REQUIRED ACTION
Pull every line with "Given" from the data.

- - -

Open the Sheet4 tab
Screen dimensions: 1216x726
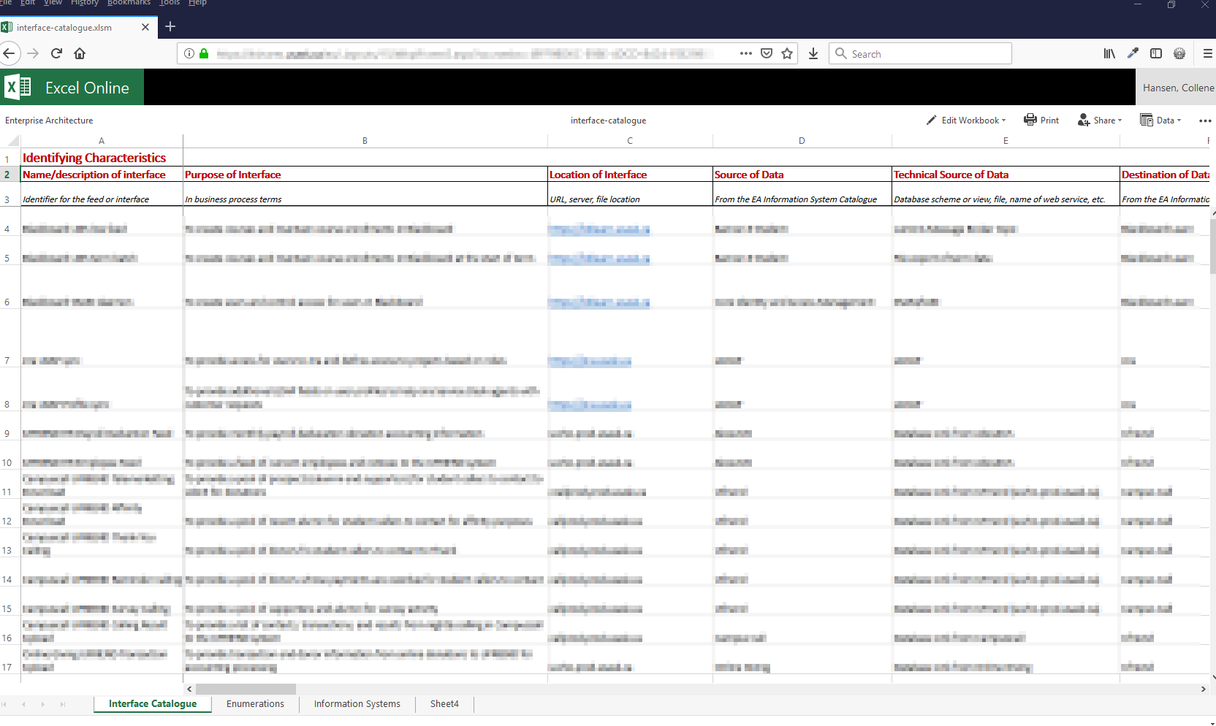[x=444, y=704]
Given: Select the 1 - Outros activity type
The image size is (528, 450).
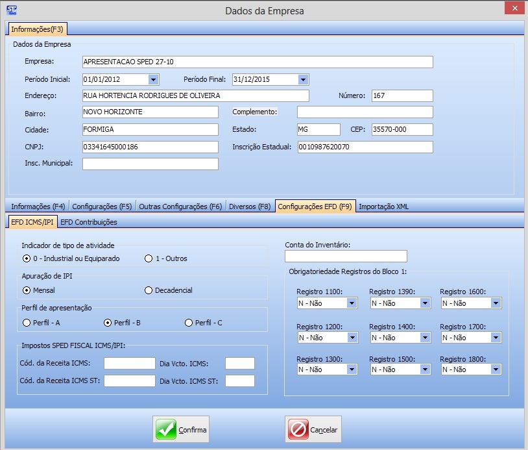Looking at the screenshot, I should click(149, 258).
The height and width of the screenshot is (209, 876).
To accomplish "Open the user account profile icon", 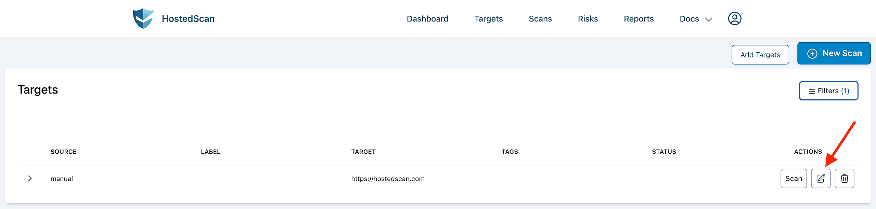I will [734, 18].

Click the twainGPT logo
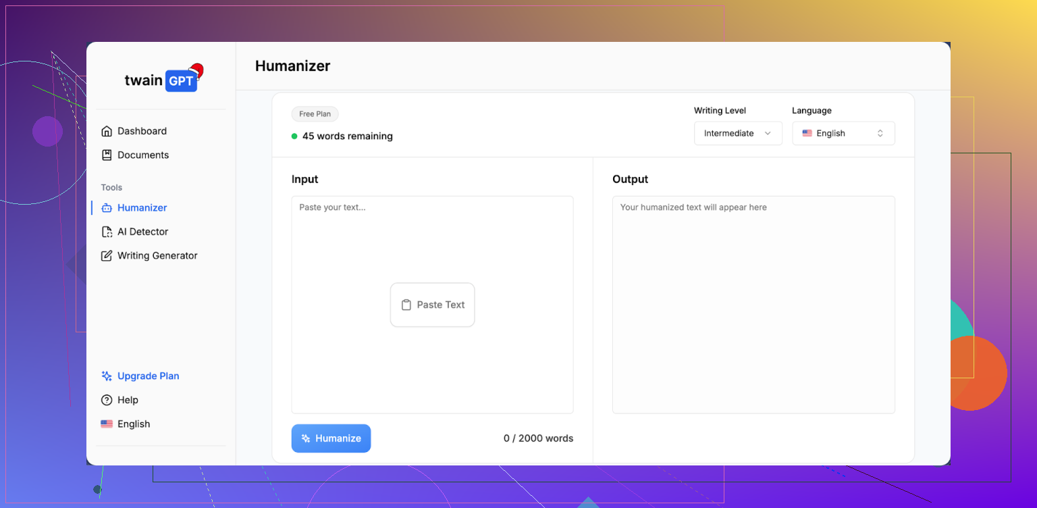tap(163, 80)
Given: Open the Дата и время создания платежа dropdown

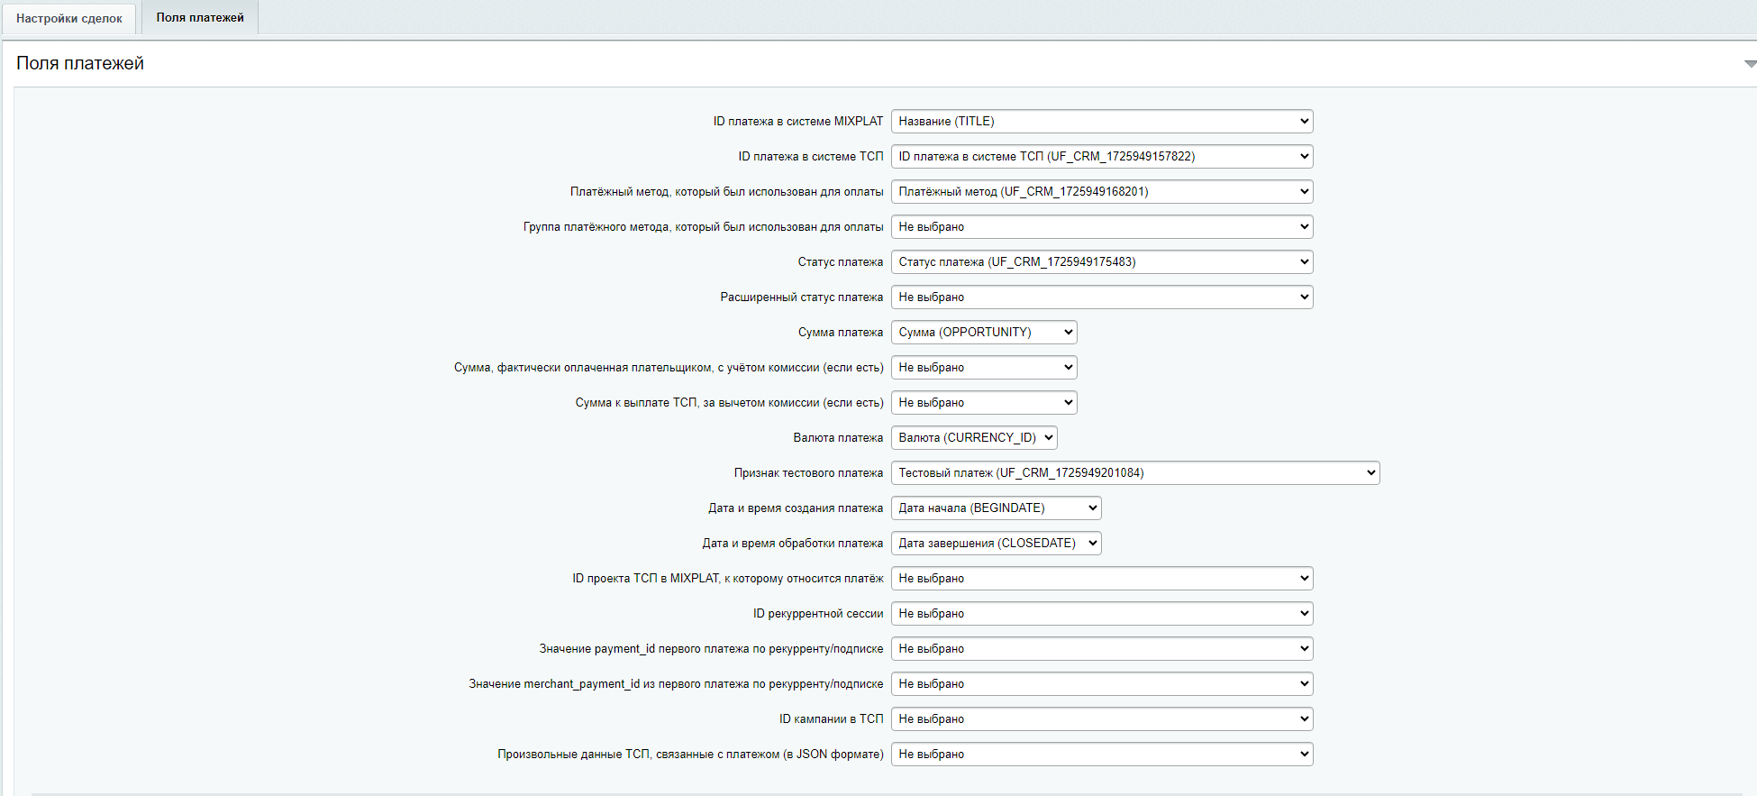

- - -

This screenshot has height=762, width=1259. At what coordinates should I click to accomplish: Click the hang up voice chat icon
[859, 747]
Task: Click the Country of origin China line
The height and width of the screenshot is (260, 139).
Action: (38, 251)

- - -

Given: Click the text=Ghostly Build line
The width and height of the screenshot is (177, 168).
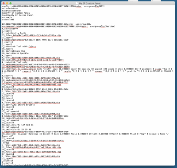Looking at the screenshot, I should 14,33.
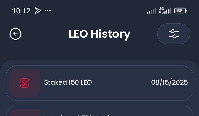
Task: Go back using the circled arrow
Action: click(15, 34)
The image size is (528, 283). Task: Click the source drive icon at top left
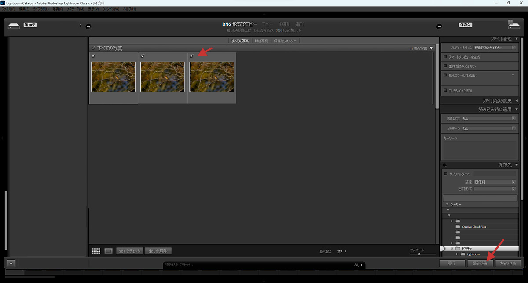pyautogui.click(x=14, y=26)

- - -

RESPONSE AREA
Given: Select the 1 - Outros activity type
Given: Open the Дата и время создания платежа dropdown
Given: Click the text=Ghostly Build line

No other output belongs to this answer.